Not that it made much of a difference. When push comes to shove, he was still the same bastard I'd married too young for false love. The same pathetic excuses sprung forth from the same round, red lips in the same southern twang that I'd fallen for so many years ago. But now, far from turning me on, his words upped the temperature in my broiler and my rage exploded like a water balloon, covering him in its 'wetness.' I wanly wished for an oversized needle, its sharp silver glinting in the pale moonlight to stab into his inflated ego and permanently puncture and deflate it.
Only now can I look back on that time without contempt, without that listless ache in my stomach for that caliber of action that comes with being an MD. Because I know I'm good at what I'm doing. I'm happy being a nurse; it leaves me the time to be a mother to my daughters, ultimately he most important thing in my life. I know that my job is just as important as the doctors I work with, because while I answer to them and I'm constantly second to their authority, they only deal with the immediate medical problems of the patient before sending them on their merry way. But as a nurse, I deal with the person behind the medical problems; holding a trembling hand, smoothing a sweaty forehead, calming anxiety torn patients and getting to know their stories.

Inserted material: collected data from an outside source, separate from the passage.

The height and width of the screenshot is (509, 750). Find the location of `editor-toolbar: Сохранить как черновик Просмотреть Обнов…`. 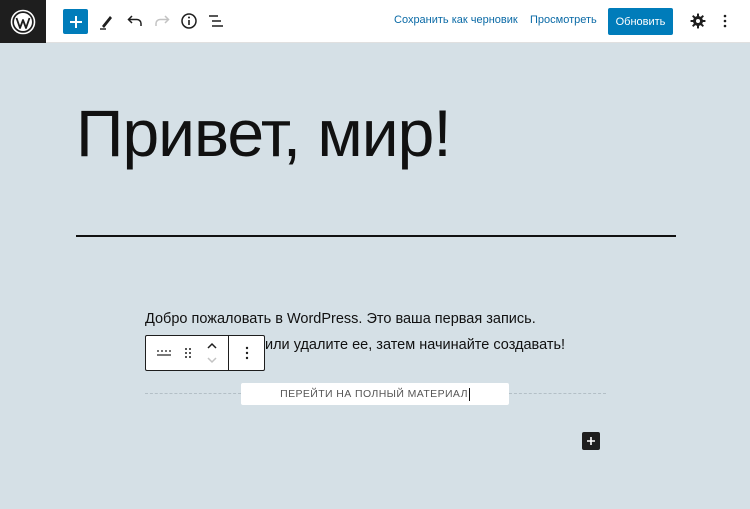

editor-toolbar: Сохранить как черновик Просмотреть Обнов… is located at coordinates (375, 22).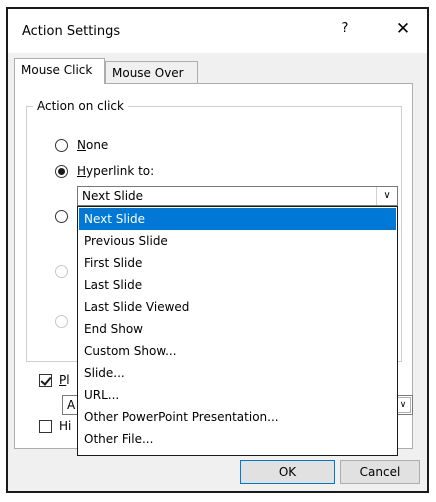 This screenshot has width=436, height=502. Describe the element at coordinates (116, 171) in the screenshot. I see `radio-hyperlink-label: Hyperlink to:` at that location.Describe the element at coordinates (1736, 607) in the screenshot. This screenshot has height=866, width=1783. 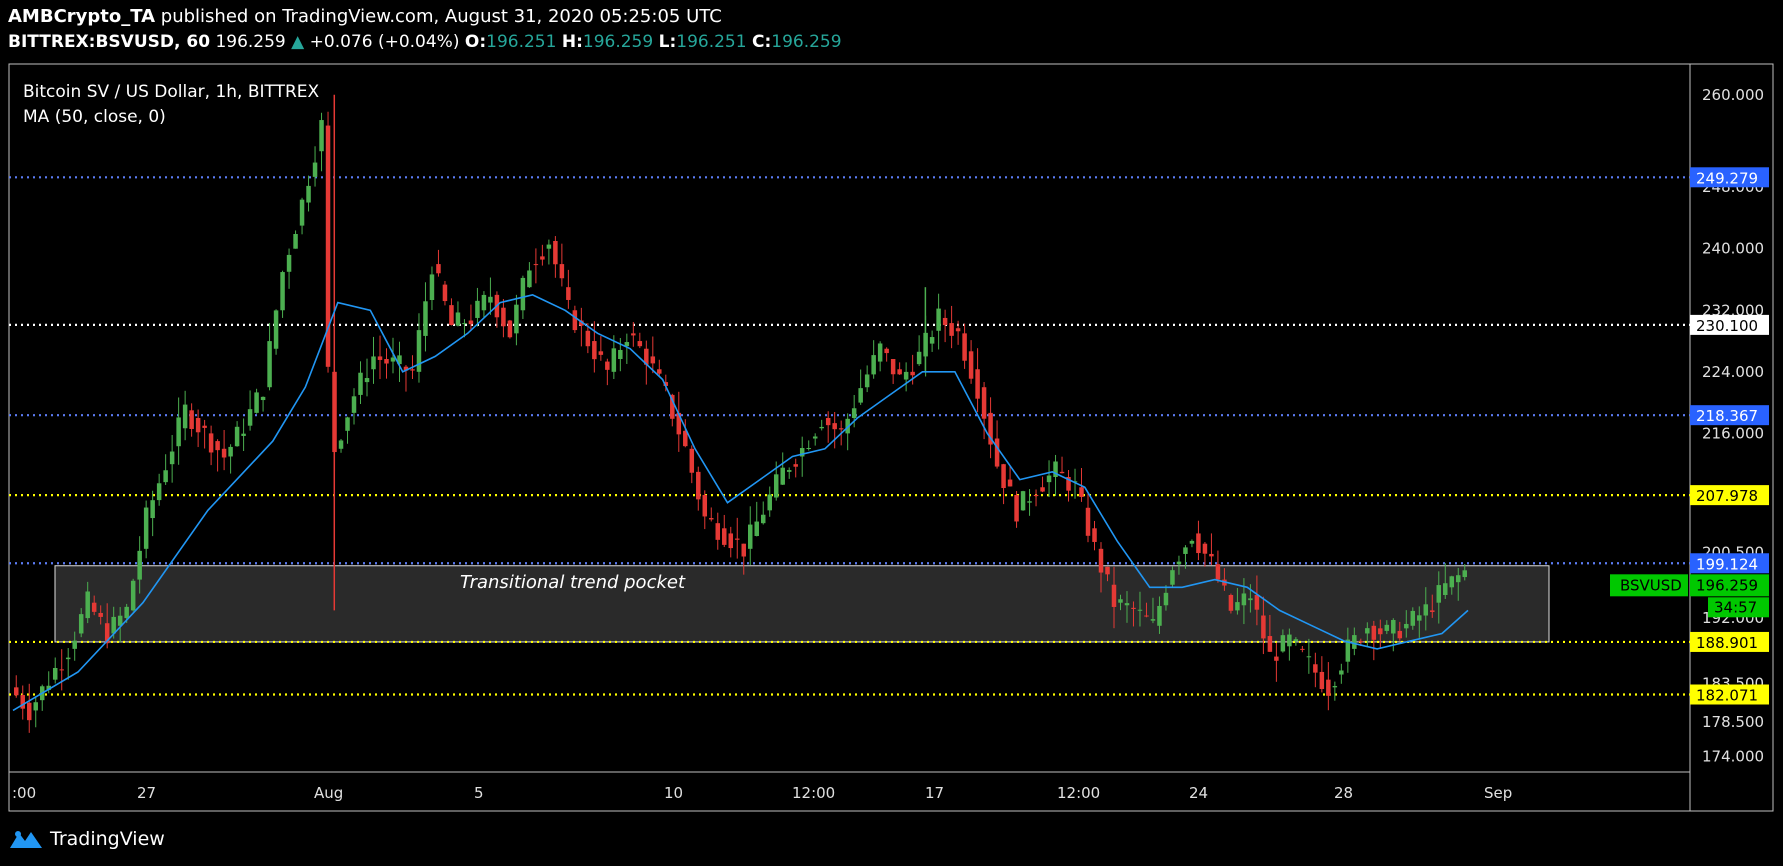
I see `countdown-label: 34:57` at that location.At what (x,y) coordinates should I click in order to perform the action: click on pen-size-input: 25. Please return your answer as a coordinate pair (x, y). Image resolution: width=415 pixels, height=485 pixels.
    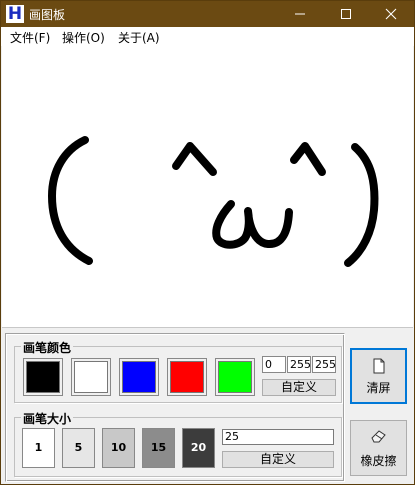
    Looking at the image, I should click on (278, 437). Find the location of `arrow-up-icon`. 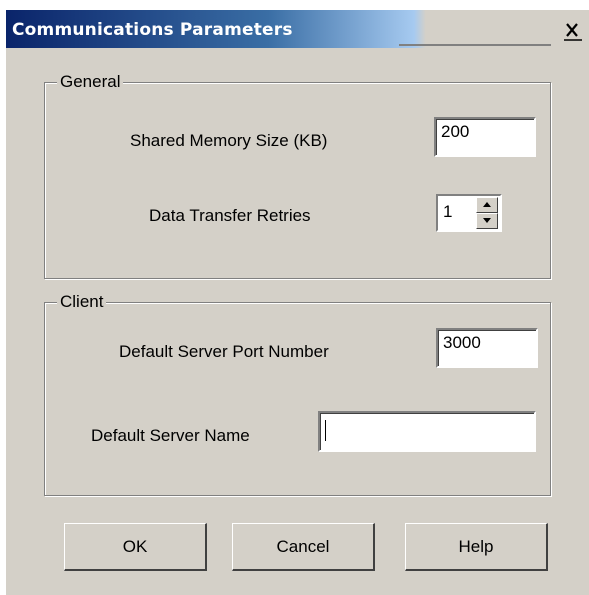

arrow-up-icon is located at coordinates (487, 204).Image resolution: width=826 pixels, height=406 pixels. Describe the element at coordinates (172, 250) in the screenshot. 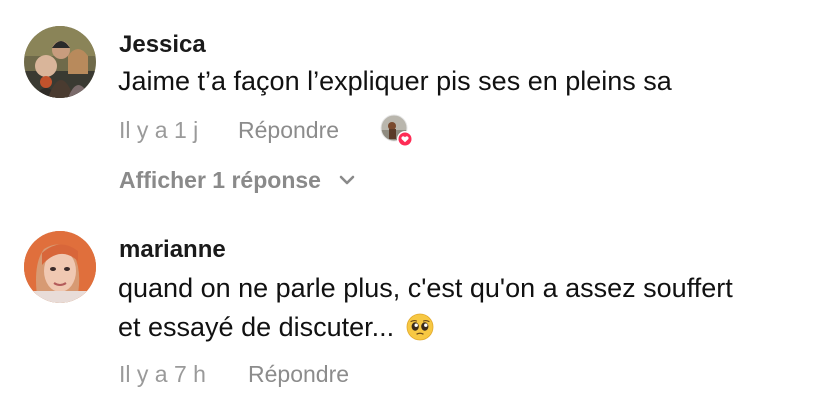

I see `comment-username: marianne` at that location.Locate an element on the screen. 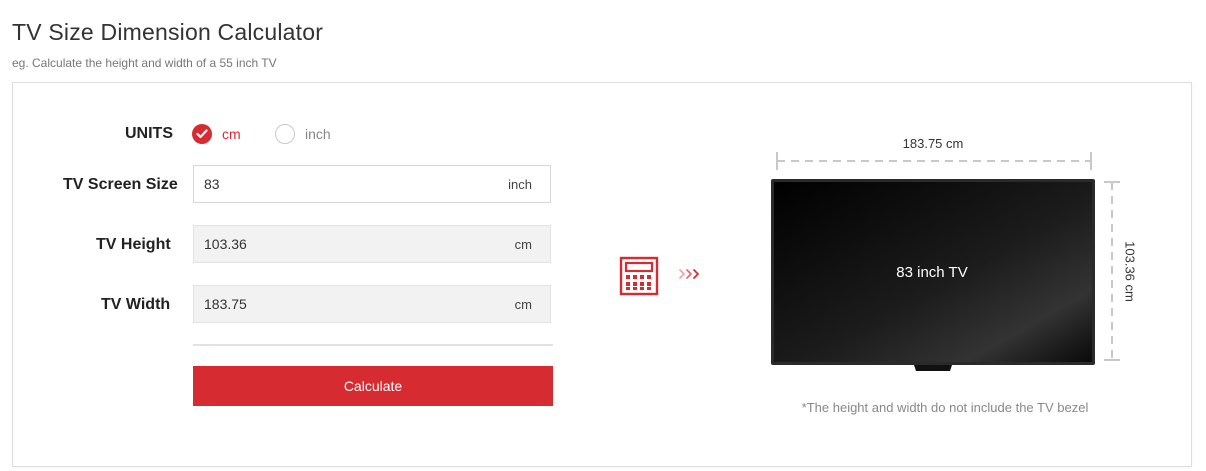  tv-height-value: 103.36 is located at coordinates (226, 244).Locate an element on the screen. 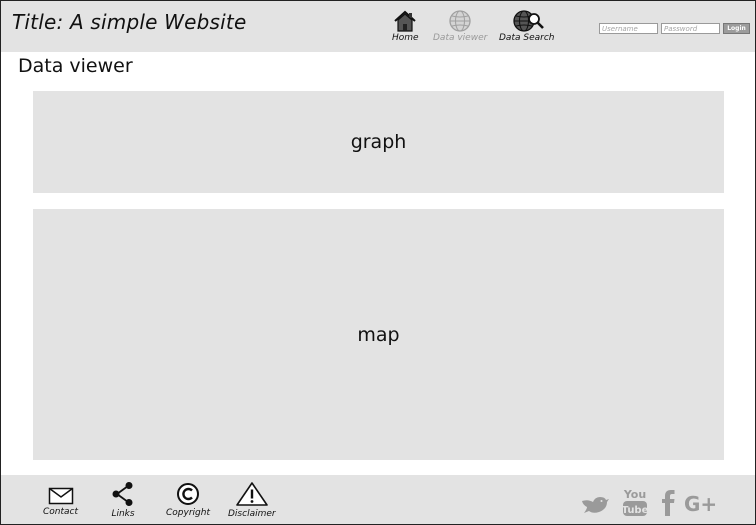 The width and height of the screenshot is (756, 525). warning-icon is located at coordinates (252, 494).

I don't get paid as much or receive as much recognition when someone is saved, but when I come home at night to my husband and children, it's enough to know that I've done the best I could and helped people. Doctors would be helpless without blur of behind- the-scenes action that is the team of nurses who really treat the patient. I'm satisfied to have helped and thankful for every day that I can walk out of the hospital on my own two feet and through the threshold of our lovely abode.
Over the years, I've become even more confident in my place in the general scheme of things. I'm a nurse today because I love being a nurse and helping people in the special way that only nurses can. I've also learned to forgive Richard for doing what he did to me. Everything seems to ultimately happen for a reason, despite the immediate, often negative consequences. Because I'm a nurse, I have more time for my family. Without Richard's negative input in that, I might today be doctor. Because he cheated on me and we divorced, I've found even greater happiness with my new family. But because we were married and at some time loved each other, I learned about making mistakes and have made sure not to let certain things happen this time around.
They say you only find love once in your life. But they're wrong. When I met Richard, he was everything I needed and more and I learned to love him dearly. And I would suppose that part of me still does. But the greater part of me has let myself fall totally and completely in love with my husband and I devote my all to him and our family.
This is the precise reason that I can't break the hearts of my daughters by explaining that their lives won't be as easy as the ones of Cinderella and Snow White. They have devoted their evening to their fantasy and built their sand castle with painstaking precision and care, despite the fact that the tide will eat away at it tonight and it'll be gone by morning. One day they'll have to leave the shelter of my house and my protection and go on with their own lives, learning by experience and by pain as we all must do.
My job as a mother is to protect my offspring, but in doing that I can't deny my children the chance to learn and experience things for themselves. Eventually they'll break free and fly with the wind. And for now, my job is to let them dream of the things that are to come. And that's exactly what I do.